TASK GOAL:
Copy word for word, please, the lines of the entries below running from the one containing "You are a computer-use agent. Image" to the one containing "Switch to the", both ends included.

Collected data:
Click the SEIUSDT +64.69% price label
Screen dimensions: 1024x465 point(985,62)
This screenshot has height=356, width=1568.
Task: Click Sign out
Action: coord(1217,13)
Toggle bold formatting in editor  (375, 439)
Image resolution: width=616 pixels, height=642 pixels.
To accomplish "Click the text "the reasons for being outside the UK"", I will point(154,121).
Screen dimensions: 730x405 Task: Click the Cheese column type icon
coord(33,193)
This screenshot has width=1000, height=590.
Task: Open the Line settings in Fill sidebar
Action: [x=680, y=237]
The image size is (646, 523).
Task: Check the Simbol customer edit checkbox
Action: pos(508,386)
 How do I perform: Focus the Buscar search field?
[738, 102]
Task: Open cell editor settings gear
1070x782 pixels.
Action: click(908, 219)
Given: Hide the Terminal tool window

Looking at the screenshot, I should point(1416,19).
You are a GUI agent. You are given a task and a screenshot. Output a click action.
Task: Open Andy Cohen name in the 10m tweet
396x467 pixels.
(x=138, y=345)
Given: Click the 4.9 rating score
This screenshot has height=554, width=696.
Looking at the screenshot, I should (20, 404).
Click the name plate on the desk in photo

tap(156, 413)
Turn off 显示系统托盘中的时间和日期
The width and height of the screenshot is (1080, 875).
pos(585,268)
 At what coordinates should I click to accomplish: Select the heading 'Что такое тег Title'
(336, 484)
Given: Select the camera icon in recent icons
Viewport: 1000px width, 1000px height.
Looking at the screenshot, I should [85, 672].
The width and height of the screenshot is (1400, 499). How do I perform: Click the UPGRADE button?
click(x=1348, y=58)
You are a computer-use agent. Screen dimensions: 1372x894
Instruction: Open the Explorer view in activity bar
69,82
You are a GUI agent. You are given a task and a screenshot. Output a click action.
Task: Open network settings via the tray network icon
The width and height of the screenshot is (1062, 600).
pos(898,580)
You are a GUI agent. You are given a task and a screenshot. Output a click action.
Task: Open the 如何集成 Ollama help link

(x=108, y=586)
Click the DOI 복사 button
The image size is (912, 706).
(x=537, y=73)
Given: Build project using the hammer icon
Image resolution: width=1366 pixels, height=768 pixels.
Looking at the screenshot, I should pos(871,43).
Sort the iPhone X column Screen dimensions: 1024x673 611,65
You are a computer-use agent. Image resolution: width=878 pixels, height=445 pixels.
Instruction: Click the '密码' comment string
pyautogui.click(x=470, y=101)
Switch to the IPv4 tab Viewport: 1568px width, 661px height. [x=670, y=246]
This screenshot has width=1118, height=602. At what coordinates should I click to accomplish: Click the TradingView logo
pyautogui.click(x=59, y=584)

FINISHED EXERCISE:
You are a computer-use agent. Image resolution: width=878 pixels, height=445 pixels.
Instruction: Click the '密码' comment string
pyautogui.click(x=470, y=101)
Switch to the IPv4 tab Viewport: 1568px width, 661px height. [x=670, y=246]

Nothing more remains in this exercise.